In this same large room, Sandra Cinto also includes other indices of the music that is absent from the drawn musical scores. Various instruments – a violoncello, a contrabass, violins and flutes – are fastened to or leaning against the wall, or else resting on the floor, always destitute of their function of emitting the sounds that are proper to them. Some are even combined with each other or with other objects to form something new, as though they were linked together in groups that annulled their individual attributes. Others, for having been somehow modified or because they lack parts, have also been stripped of the possibility of being played.

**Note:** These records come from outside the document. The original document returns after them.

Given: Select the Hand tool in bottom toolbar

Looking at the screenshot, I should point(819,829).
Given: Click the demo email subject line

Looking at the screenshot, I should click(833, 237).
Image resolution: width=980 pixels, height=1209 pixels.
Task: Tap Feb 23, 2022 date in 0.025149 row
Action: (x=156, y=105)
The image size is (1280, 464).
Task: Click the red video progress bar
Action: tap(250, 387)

Instruments made of wood are painted the same hue as the walls, as though they were echoing, beyond that planar surface, the silence that emanates from them. On the curving surfaces of these musical instruments, the artist has made drawings which are, however, totally different from the regular lines that cover the room’s walls: images of invented landscapes of mountains or seas, all made with thin, curving lines. Once again, music is evoked here only to be paused, as though the brief intervals of silence between the sounds that make it possible were fixed and lengthened for an uncertain duration.

In the smaller room, where the visitors climb steps, the musical score drawn on the walls nearly becomes a mere baseboard, a footnote, as though even the already silent reference to music made in the other room could not reach this space. In the center of the setting that beckons the visitor to whisper in hushed tones and to step softly, Sandra Cinto has placed a strange display case inside of another which is inside yet a third, the inmost one holding nothing more than a notebook of musical scores and a seashell, a natural construction able to reproduce the murmur of the sea’s movement. Enclosed so completely behind glass, the book does not serve to note down music; and neither can the seashell be picked up and placed to one’s ear to listen to the memory of the ocean. Once again, a pause is created in the invented space of the room, for the visitor to listen to the silence that is almost always missing from everyday life.

There is, finally, a further piece in which the artist twists and remakes the meanings that are implied in the previous works. There outside, beyond the controlled environment of the exhibition rooms, there is a table made to bring people together for a calm conversation about anything at all. A table that recalls – in its construction and in the lines that cover its surface – the objects and the musical scores found within the gallery, but which with use gathers inevitable smudges and marks as signs of the passage of those who have sat there. As if this table by Sandra Cinto could finally reconcile the desire to pause life and the recognition that everything in it makes noise. As though the table were music.